En intitulant mon propos comme je l’ai fait ici, je souhaitais introduire un certain nombre de nuances dans la compréhension qu’il convient d’avoir d’un contexte maçonnique international souvent mal compris. Il ne figure pas, tout au moins en France,  au rang des priorités de dignitaires obédientiels dont les mandats courts relèvent de tactiques électorales ne dépassant guère les frontières hexagonales de leur bassin obédientiel. Ceci peut aussi expliquer pourquoi les centres de décision maçonniques belges et français, bien que partageant pour l’essentiel les mêmes options philosophiques, outre le poids de leurs environnements historiques, culturels et politiques respectifs, ne convergent pas nécessairement dans leurs stratégies et jouent  assez naturellement chacun leur propre partition sans  pour autant perde de vue leurs intérêts communs.  Cette observation est particulièrement patente dans le domaine de l’érudition et de la recherche. Ainsi,  Bruxelles capitale européenne, héberge depuis 2007, à l’abri de convoitises obédientielles,  le siège de la Société d’Etudes et de Recherches (S.EU.RE). une « aisbl » indépendante de droit belge qui, sous impulsion essentiellement franco-belge, a réussi à fédérer des chercheurs  dans l’Europe des Vingt-Huit et jusqu’en Turquie. Elle  s’est installée dans le paysage très compétitif et disputé de l’édition, un tantinet élitiste disons le clairement,  avec une publication plurilingue KILWINNING ayant reçu, à ce titre, une distinction de la Commission Européenne. Je remercie notre ami et hôte de ce jour,  Jeffrey Tyssens,  de la part qu’il a bien voulu prendre depuis le début à cette belle aventure en acceptant de participer à notre conseil scientifique.

Je m’en tiendrai à ce rapide survol mais nos échanges nous permettront assurément de compléter.

Merci de votre attention.

Alain de KEGHEL

(Journée de la France à la V.U.B. Bruxelles, 26 novembre 2018)



[1] In Aux origines de la Franc maçonnerie, Parsi, Dervy, 2003

[2] En 1760 se forme à Lyon, capitale traditionnelle des Gaules un Grande Loge des Maîtres Réguliers de Lyon » tandis que plusieurs Grandes Loges Mères Ecossaises émergent à Marseille et Bordeaux notamment.

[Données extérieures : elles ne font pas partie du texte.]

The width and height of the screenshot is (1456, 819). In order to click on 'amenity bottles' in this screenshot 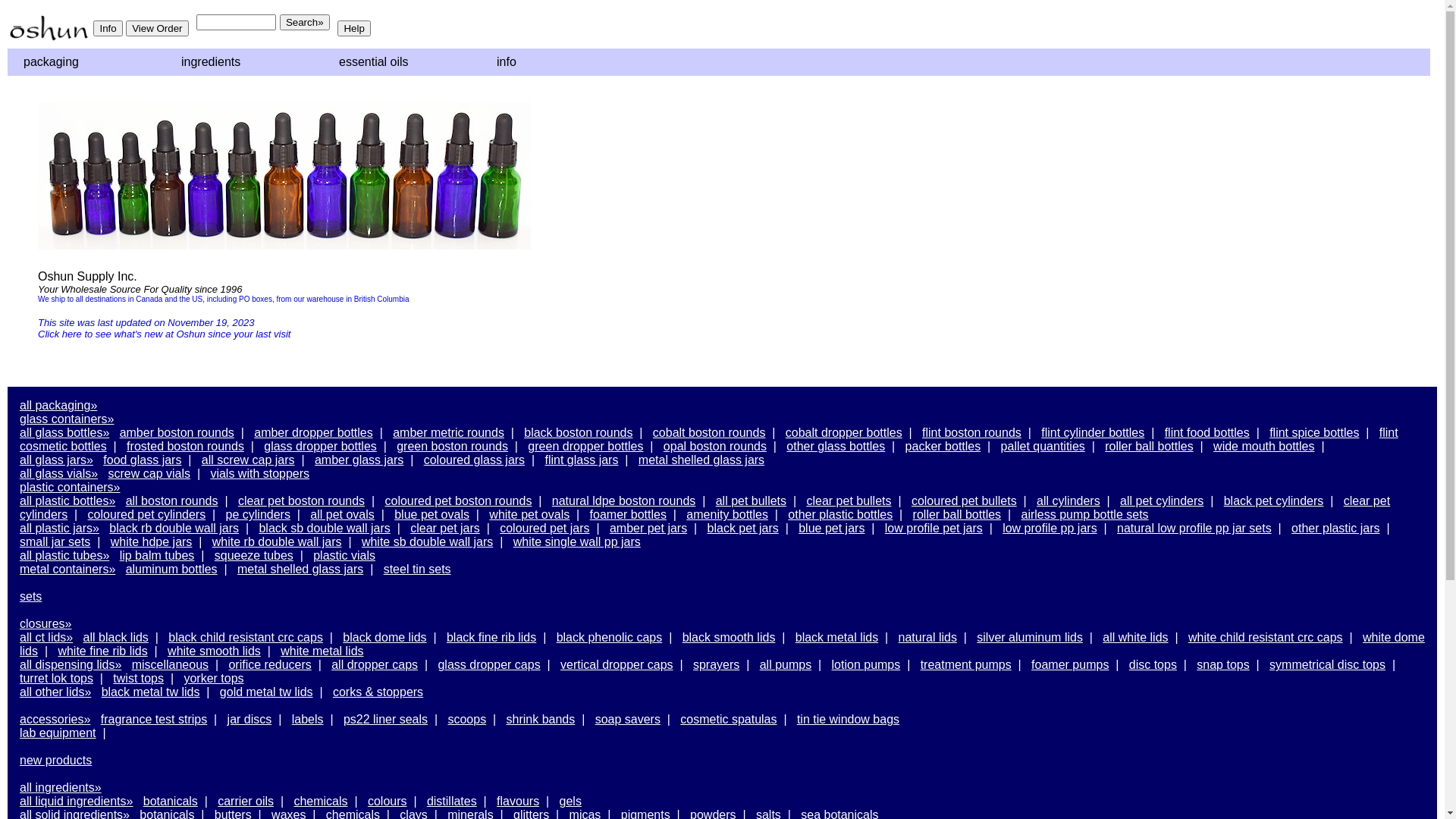, I will do `click(686, 513)`.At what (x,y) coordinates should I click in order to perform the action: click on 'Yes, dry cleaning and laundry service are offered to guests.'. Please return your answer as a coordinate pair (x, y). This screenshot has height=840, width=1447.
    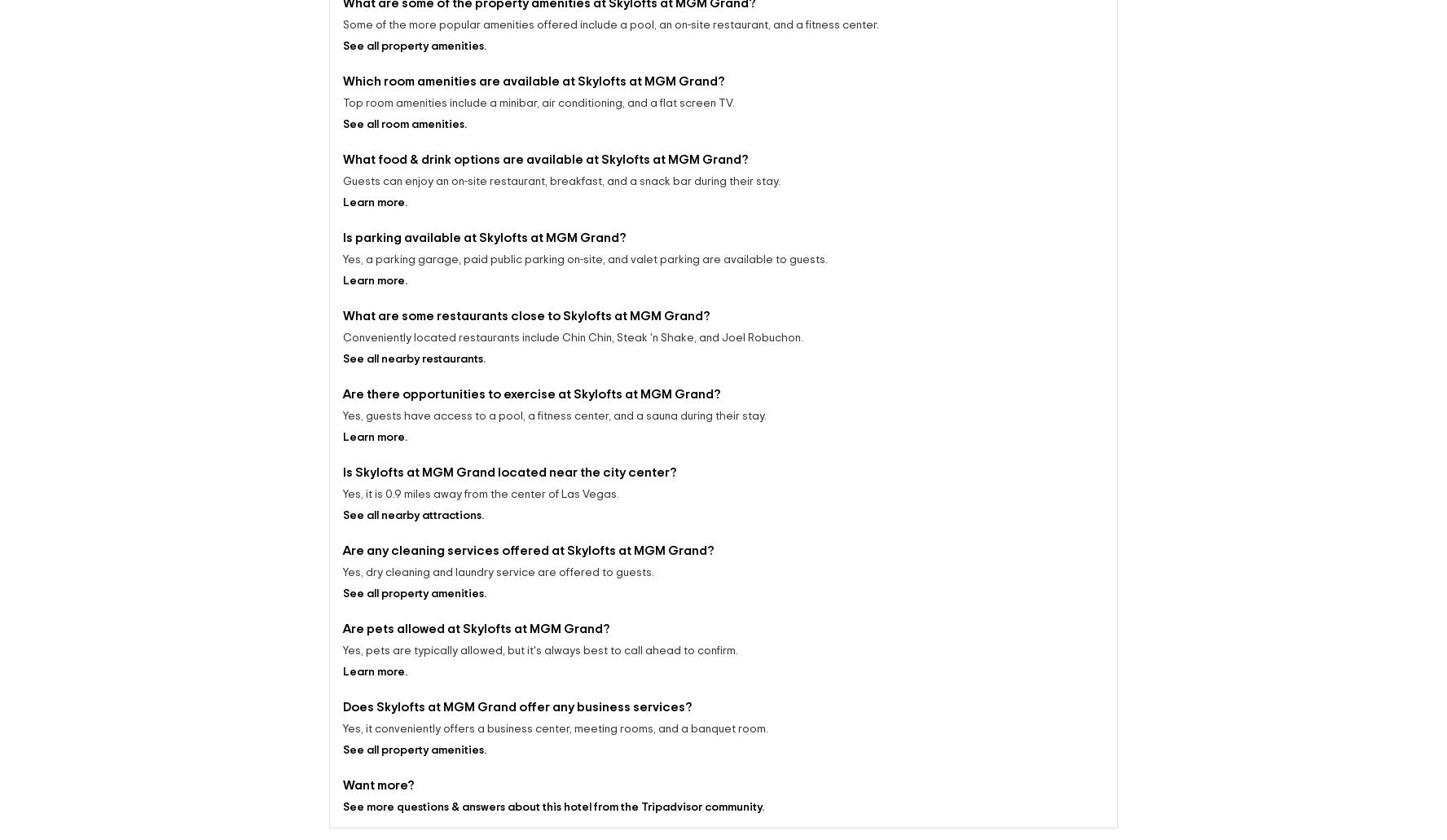
    Looking at the image, I should click on (498, 557).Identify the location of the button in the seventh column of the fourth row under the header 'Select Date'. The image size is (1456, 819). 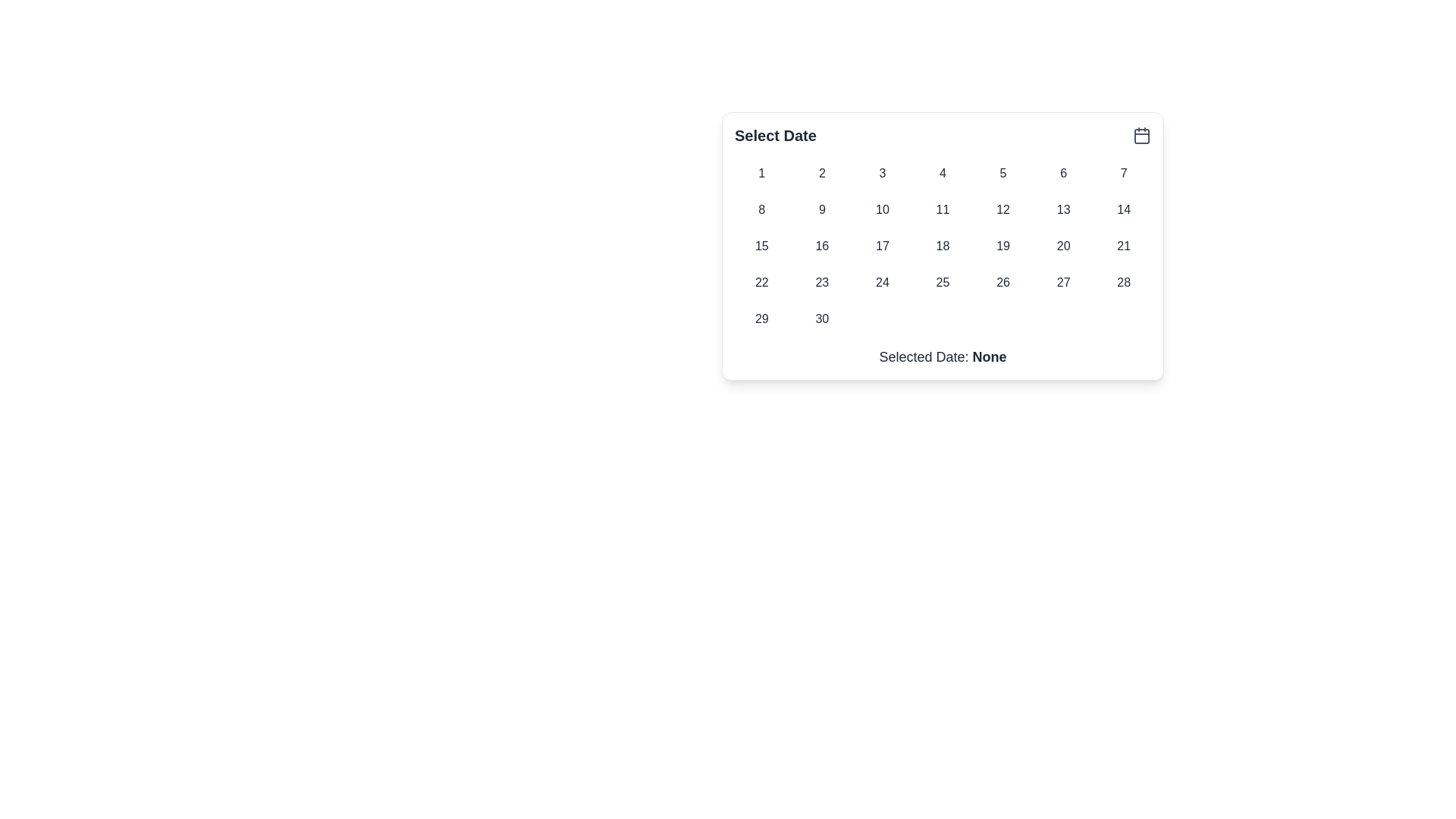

[3] Cf. les études conduites par Alain Bernheim in Le rite en 33 grades, Bibliothèque de la Franc-maçonnerie, Paris, Dervy, 2011

[4] Histoire de la Franc-maçonnerie belge, Philippe Liénard, Bruxelles, Editions Jourdan, 2017

[5] COMALACE : Depuis 2007, des Frères et Sœurs représentent diverse obédiences au sein de la COMALACE (Contribution des Obédiences Libérales et Adogmatiques à la Construction Européenne), groupe de réflexion inter-obédientiel et indépendant d’environ trente-cinq membres d’une vingtaine d’Obédiences Maçonniques issues de dix pays du continent européen et d’une Obédience Libanaise. Les travaux de la COMALACE sont rapportés annuellement aux représentants de la Commission Européenne en application de l’article 17 du traité de Lisbonne.